A65: Automatic vacuum of table completed
SQLSTATE: n/a
Urgency: low
Example Postgres Log Output:
LOG: automatic vacuum of table "mydb.public.vac_test": index scans: 1
pages: 0 removed, 1 remain, 0 skipped due to pins, 0 skipped frozen
tuples: 3 removed, 6 remain, 0 are dead but not yet removable
buffer usage: 70 hits, 4 misses, 4 dirtied
avg read rate: 62.877 MB/s, avg write rate: 62.877 MB/s
system usage: CPU 0.00s/0.00u sec elapsed 0.00 sec
Explanation:
This log event describes in detail the statistics of a completed autovacuum
on a table in the database. Note that this will only be logged when
log_autovacuum_min_duration
is enabled on your database.
On most systems it is safe to simply turn on autovacuum logs for all durations,
which you can do by setting log_autovacuum_min_duration = 0
.
Monitoring the log data for these events has benefits compared to other approaches
(e.g. sampling pg_stat_progress_vacuum
/ pg_stat_acivity
) since even very
fast autovacuum runs will show up in the logs.
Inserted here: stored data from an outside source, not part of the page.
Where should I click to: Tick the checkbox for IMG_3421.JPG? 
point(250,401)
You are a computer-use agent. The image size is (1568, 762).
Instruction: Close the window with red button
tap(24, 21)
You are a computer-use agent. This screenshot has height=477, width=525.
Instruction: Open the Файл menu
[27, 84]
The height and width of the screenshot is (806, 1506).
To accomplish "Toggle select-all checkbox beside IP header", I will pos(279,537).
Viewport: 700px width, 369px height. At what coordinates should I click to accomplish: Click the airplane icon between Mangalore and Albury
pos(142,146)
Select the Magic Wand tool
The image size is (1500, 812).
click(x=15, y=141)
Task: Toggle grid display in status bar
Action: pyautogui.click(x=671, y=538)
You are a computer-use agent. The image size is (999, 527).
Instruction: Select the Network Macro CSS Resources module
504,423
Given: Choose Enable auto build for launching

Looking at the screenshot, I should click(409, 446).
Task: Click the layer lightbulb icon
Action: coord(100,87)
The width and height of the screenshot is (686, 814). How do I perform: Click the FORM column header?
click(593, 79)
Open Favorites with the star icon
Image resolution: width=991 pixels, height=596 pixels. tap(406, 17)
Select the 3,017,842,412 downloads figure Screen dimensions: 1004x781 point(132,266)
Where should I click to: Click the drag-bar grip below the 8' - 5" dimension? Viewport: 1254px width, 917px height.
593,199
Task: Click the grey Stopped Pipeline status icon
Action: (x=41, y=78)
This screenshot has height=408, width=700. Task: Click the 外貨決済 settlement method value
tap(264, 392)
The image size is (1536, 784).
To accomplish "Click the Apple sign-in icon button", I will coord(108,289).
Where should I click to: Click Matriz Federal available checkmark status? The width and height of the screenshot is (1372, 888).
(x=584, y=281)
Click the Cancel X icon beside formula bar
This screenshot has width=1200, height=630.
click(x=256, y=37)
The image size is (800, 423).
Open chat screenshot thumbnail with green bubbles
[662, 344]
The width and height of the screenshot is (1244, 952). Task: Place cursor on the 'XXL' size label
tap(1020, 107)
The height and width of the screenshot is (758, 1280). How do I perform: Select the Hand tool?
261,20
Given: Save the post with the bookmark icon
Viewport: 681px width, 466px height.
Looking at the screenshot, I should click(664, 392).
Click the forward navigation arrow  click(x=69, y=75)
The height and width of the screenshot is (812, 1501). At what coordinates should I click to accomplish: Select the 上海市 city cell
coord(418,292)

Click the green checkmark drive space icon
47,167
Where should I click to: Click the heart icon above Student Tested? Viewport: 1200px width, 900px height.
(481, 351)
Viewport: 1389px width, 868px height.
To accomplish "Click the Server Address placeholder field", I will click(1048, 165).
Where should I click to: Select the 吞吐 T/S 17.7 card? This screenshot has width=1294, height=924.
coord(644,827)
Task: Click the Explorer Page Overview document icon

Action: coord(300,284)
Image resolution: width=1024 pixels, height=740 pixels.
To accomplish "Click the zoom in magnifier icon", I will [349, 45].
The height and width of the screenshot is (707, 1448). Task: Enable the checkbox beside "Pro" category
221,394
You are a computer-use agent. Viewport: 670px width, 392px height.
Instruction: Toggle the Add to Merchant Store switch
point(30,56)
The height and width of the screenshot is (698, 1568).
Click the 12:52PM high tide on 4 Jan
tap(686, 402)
The downside of course is that
you might see a lot of log events, so these are hard to parse through without
additional visualization.
One of the useful statistics in this log event, is that you can determine easily
how much I/O impact the autovacuum run had, based on the avg read rate
and
avg write rate
. This can be influenced by setting autovacuum_vacuum_cost_delay
on the table, or for the database.
Recommended Action:
This log event on its own does not indicate anything bad, after all VACUUM is an integral part of Postgres.
You might want to read up on autovacuum tuning if you encounter certain tables being vacuumed a lot, or vacuum runs taking a lot of time.